The Fourth Estate is meant to cover all viewpoints, and publish the diversity of viewpoints intrinsic in any society – not be a vehicle for the pre-approved establishment viewpoints. How can real change come without debate? How can real decisions be made and democracies flourish without the fair presentation of all options by the media to the people? What does it say about the West that the media rank in the gutter alongside politicians in terms of public popularity? The Irish people have grown weary of the political and media echo chamber determined to beat them into submission on any particular point of view. This refusal of the press to serve as that Fourth Estate is not only to the detriment of the people, but also to themselves. Print media has collapsed. Calls to defund RTE are growing across the board. Voices outside the establishment on both sides of the aisle are developing new outlets which will be the mainstays of the future, with the current media outlets only to exist in the history books of the future.

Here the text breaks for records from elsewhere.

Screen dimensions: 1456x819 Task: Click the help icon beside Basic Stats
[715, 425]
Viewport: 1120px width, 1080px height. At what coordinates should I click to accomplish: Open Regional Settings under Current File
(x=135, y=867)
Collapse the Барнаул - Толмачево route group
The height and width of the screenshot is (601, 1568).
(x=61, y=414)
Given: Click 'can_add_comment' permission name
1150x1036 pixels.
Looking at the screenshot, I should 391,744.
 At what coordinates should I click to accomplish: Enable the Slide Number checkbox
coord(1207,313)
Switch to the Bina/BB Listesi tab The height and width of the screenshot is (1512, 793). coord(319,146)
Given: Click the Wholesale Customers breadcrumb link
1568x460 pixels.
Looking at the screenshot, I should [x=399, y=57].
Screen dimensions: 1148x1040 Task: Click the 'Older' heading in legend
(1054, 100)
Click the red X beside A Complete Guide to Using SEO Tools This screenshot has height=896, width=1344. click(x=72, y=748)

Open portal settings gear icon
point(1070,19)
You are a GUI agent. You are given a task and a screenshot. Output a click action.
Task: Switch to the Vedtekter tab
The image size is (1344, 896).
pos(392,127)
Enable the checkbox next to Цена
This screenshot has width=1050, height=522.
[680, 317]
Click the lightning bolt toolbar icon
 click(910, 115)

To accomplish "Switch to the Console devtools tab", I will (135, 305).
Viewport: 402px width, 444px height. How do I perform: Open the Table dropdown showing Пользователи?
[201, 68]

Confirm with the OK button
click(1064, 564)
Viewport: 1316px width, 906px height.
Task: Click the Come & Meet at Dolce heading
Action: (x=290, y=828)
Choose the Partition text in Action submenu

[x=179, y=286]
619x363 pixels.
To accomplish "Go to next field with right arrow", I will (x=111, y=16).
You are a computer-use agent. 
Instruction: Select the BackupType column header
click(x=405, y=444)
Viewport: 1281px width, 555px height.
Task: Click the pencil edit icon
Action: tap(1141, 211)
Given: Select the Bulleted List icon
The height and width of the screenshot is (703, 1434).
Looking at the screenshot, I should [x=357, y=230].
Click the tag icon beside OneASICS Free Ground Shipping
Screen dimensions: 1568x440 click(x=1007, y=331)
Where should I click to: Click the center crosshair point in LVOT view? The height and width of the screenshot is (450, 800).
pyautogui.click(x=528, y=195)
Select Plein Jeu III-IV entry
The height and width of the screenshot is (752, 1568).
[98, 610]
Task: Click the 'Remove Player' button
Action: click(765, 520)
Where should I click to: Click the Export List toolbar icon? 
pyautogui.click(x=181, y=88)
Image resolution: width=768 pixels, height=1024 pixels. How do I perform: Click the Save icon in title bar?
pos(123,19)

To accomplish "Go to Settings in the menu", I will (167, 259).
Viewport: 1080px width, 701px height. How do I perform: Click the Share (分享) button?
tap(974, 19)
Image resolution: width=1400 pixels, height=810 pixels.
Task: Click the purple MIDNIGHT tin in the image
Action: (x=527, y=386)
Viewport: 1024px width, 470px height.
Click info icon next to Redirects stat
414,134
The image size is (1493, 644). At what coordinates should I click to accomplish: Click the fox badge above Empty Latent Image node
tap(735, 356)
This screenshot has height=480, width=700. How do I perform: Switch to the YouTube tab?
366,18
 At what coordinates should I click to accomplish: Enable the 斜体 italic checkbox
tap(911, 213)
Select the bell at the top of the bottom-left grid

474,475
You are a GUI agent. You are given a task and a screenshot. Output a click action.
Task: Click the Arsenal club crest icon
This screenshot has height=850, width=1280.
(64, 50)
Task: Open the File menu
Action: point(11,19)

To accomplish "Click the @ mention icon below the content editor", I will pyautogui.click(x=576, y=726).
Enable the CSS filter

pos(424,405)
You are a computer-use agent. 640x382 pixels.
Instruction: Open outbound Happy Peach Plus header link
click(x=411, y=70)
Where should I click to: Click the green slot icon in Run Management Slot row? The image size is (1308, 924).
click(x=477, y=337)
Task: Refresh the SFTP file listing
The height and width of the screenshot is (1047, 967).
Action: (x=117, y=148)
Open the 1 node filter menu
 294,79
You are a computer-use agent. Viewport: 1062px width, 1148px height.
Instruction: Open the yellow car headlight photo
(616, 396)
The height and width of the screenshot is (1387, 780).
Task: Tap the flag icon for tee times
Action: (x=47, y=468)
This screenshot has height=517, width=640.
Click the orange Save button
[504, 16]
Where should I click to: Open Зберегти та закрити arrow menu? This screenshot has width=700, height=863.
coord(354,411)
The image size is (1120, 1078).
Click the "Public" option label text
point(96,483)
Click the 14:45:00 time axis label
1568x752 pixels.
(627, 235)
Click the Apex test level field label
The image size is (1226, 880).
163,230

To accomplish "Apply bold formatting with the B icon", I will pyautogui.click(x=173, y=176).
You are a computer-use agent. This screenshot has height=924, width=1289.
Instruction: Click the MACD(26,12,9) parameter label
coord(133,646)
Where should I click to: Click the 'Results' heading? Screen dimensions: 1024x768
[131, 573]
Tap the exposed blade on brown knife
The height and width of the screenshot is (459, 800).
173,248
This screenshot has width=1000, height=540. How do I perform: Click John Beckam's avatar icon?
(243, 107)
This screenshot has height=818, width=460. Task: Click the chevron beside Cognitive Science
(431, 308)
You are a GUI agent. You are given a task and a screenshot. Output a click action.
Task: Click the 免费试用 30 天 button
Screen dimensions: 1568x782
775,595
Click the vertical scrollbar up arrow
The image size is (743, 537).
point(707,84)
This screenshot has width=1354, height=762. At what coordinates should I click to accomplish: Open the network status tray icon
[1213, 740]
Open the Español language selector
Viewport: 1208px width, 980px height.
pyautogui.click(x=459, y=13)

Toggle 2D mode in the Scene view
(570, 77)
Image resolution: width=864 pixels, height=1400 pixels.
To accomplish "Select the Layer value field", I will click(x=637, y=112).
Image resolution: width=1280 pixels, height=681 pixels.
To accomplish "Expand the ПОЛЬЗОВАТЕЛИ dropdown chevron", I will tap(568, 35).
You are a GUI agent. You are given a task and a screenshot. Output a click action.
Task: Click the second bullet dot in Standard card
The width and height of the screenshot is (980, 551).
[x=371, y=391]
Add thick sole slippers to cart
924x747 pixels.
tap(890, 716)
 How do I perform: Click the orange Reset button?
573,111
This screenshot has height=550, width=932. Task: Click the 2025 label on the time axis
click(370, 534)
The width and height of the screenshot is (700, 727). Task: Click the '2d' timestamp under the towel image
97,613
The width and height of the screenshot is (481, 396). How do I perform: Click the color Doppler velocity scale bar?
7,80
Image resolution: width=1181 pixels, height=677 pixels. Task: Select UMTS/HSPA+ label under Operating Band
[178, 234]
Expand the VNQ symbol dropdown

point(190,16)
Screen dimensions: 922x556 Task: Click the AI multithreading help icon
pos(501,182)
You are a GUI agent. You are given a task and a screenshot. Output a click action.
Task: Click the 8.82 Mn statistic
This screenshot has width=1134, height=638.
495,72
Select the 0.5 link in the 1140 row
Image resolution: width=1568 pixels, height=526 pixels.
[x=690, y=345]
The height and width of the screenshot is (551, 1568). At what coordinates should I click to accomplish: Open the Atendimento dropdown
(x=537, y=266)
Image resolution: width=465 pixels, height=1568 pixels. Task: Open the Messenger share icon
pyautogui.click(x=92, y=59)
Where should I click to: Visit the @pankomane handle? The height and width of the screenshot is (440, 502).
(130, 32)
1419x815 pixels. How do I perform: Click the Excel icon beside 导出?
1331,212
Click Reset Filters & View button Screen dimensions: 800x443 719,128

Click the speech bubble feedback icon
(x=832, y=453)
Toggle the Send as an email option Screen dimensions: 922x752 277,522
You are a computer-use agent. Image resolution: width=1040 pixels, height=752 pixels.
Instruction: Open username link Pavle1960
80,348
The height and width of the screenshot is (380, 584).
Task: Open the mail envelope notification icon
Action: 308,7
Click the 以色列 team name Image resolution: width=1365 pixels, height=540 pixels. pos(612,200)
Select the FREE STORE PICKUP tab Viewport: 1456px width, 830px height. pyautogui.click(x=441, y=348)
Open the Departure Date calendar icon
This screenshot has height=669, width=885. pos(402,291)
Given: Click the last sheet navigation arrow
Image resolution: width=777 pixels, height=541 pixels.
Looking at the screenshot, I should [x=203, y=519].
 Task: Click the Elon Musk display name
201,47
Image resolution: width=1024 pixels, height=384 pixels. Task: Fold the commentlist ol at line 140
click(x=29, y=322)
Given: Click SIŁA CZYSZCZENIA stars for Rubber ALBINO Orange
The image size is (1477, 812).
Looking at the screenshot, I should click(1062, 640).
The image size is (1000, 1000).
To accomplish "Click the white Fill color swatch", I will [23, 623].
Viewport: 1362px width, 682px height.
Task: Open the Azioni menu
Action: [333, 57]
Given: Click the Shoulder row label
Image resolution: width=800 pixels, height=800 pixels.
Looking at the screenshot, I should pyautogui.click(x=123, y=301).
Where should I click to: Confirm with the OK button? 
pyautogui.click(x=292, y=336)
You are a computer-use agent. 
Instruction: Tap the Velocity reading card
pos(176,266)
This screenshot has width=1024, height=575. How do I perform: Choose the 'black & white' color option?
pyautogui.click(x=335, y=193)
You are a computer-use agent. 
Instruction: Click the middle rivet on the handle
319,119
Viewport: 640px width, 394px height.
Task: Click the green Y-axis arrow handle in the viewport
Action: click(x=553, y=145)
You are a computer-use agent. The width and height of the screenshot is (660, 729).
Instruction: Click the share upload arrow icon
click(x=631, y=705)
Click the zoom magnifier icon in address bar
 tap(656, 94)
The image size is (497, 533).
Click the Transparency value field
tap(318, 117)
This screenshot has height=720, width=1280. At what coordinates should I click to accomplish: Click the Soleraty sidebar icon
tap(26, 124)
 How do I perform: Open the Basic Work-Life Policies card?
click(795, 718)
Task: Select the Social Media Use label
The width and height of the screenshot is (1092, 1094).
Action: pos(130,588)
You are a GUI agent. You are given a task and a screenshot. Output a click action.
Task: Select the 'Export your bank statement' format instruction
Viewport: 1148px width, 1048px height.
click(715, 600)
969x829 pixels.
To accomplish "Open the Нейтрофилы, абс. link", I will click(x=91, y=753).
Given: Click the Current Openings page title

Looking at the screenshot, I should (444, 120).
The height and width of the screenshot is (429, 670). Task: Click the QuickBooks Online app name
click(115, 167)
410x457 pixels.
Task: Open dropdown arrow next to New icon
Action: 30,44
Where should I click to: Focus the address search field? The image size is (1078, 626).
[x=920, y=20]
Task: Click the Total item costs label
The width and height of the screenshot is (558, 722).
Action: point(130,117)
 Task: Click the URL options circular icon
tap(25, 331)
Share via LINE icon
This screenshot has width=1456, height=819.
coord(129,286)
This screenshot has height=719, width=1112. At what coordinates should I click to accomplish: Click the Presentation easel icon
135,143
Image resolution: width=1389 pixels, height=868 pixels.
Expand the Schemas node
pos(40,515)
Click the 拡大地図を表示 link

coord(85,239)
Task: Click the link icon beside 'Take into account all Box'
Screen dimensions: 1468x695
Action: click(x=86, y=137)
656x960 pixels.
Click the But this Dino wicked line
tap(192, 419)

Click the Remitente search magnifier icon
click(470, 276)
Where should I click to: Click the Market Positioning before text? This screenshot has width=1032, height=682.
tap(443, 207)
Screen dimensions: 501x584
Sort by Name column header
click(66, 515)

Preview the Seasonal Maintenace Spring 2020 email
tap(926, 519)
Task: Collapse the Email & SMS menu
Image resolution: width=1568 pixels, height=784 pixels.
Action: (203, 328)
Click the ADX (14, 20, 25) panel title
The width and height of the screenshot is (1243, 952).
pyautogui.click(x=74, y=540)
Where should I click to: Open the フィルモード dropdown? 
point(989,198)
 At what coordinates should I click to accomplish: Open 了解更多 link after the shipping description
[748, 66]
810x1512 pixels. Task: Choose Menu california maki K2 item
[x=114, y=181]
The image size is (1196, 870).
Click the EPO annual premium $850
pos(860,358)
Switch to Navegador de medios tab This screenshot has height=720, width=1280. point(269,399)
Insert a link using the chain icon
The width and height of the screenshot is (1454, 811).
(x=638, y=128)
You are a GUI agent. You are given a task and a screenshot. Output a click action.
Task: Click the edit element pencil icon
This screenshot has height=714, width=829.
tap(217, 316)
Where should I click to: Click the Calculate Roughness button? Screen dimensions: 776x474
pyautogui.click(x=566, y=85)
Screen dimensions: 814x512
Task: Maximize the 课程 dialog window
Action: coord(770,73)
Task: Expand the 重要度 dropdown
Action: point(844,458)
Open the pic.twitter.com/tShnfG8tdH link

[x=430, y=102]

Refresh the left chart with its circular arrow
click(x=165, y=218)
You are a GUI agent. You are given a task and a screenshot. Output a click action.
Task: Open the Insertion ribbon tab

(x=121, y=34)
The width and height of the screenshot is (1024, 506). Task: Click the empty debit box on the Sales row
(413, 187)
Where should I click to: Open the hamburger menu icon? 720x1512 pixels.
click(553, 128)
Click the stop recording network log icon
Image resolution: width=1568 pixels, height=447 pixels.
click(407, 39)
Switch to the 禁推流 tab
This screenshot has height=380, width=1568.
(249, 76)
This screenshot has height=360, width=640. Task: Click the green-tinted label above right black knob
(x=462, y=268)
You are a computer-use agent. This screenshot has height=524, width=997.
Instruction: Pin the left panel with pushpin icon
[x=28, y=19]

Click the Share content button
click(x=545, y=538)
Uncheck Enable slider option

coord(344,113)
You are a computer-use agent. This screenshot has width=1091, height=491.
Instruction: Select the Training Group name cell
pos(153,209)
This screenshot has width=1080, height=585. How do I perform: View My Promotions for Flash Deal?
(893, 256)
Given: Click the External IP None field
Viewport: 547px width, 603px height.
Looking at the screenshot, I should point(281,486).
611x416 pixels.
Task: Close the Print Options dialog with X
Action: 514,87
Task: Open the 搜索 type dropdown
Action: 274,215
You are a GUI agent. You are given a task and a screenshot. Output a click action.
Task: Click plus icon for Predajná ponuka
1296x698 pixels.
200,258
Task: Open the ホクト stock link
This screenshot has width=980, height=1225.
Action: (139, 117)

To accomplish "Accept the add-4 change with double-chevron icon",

The establishment has come and gotten George Hook and Kevin Myers. It seeks to alienate Gript. Aontú is being censored and ignored to try and bring about their extinction. Independents are ridiculed. The establishment protected. Criticism is levelled at Republicans and the Tories for their criticism of the media, can you imagine what they would say if faced with the Irish press? To be in with the media, is to be in with the establishment, is to be in with the monopolisation of power. What Ireland needs is a media with a bias against the establishment, against the government, with a deep-seated paranoia that they and the public are being deceived – which more often than not they are. The Irish press could fulfil that role, but that involves getting off the establishment’s speed dial, setting fire to some bridges and getting kicked out of cocktail parties!